INPUT MATERIAL:
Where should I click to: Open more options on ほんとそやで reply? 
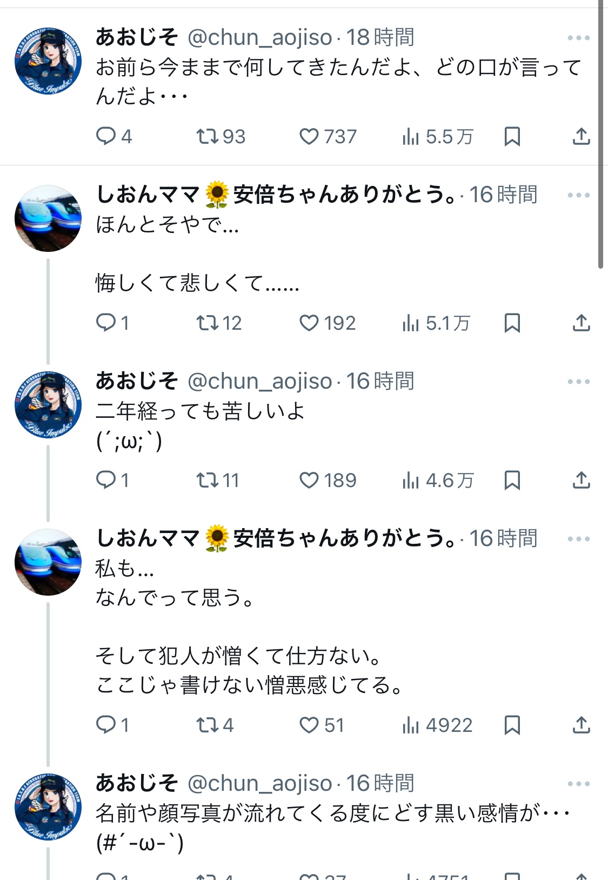pos(578,195)
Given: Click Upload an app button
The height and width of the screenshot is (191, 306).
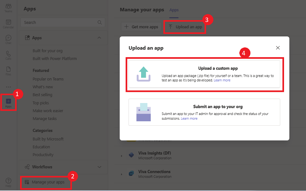Looking at the screenshot, I should click(185, 27).
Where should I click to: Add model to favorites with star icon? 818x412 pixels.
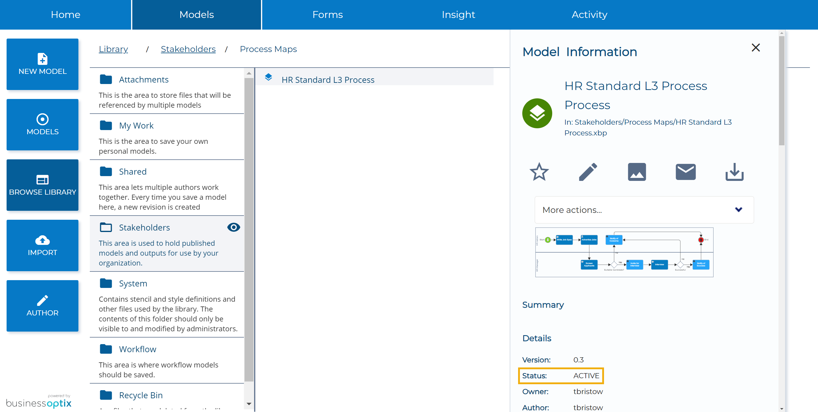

SHORT TASK: Rewrite all of the material above, swapping "favorites" for "bookmarks" and keeping everything else the same. Leave out the pictures.

ANSWER TO THE PROBLEM:
Where should I click to: Open more options on ほんとそやで reply? 
pos(578,195)
Given: Click Upload an app button
The height and width of the screenshot is (191, 306).
Looking at the screenshot, I should click(185, 27).
Where should I click to: Add model to bookmarks with star icon? 818x412 pixels.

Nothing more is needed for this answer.